**Kaynak metin**:
######
Güncelleme Tarihi:
MİLLİ İstihbarat Başkanlığı (MİT) son yılların en önemli yurtdışı operasyonunu iç savaşın yaşandığı ve Türkiye’yle ilişkilerin ‘sıfır düzeyde’ olduğu Suriye’de düzenledi. MİT, titiz bir çalışma sonucu Nazik’in Lazkiye’de, Suriye rejiminin verdiği sahte bir kimlikle yaşadığını tespit etti. Türkiye sınırına 80-90 kilometre uzaklıkta, Rusya’nın Suriye’deki en önemli deniz üssünün bulunduğu Tartus’un korunmasında büyük öneme sahip Lazkiye, Esad’ın Şam’dan sonraki en önemli kalesi. Kent merkezi ve giriş-çıkışlar rejimin askeri birlikleri, kolluk güçleri ve istihbarat birimlerince 24 saat kontrol altında tutulduğu için MİT, kent güvenliğiyle de ilgili en ince ayrıntısına kadar çalışma yaptı. Rejime Rusya ve Esad’ı destekleyen diğer unsurların radarlarla sağladığı güvenlik önlemi de dikkate alındı.
######
**Alıştırma**:
MİT operasyonunu anlatan kaynak metne göre Lazkiye, Türkiye sınırına ne kadar uzaklıktadır?

**Kelime ve öğe konumu verileri**:
######
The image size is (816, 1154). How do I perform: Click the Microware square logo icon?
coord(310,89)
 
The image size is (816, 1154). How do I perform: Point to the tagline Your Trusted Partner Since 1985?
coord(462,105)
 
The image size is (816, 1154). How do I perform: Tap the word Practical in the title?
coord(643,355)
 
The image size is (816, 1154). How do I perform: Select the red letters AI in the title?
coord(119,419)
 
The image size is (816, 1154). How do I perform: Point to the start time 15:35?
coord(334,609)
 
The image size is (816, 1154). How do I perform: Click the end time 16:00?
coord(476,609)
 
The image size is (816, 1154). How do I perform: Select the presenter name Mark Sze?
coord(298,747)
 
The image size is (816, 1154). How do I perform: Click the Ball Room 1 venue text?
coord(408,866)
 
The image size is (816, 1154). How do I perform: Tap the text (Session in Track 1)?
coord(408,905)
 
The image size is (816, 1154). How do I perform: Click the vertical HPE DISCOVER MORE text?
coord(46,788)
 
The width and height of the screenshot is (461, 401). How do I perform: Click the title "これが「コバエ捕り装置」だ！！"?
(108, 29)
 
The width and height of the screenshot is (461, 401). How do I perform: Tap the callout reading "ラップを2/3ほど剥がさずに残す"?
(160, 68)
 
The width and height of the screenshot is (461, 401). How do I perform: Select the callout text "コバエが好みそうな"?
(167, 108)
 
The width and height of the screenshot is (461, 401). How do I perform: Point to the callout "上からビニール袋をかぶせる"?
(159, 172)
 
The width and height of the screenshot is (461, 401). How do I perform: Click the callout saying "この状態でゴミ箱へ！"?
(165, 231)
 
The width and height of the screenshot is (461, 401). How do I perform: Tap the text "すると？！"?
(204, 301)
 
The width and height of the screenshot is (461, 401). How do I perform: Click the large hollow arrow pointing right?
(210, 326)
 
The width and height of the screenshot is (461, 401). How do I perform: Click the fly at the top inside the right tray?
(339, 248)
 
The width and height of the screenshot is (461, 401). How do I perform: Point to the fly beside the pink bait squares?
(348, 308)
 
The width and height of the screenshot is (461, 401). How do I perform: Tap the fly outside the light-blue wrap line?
######
**Çözüm**:
Lazkiye, Türkiye sınırına 80-90 kilometre uzaklıktadır.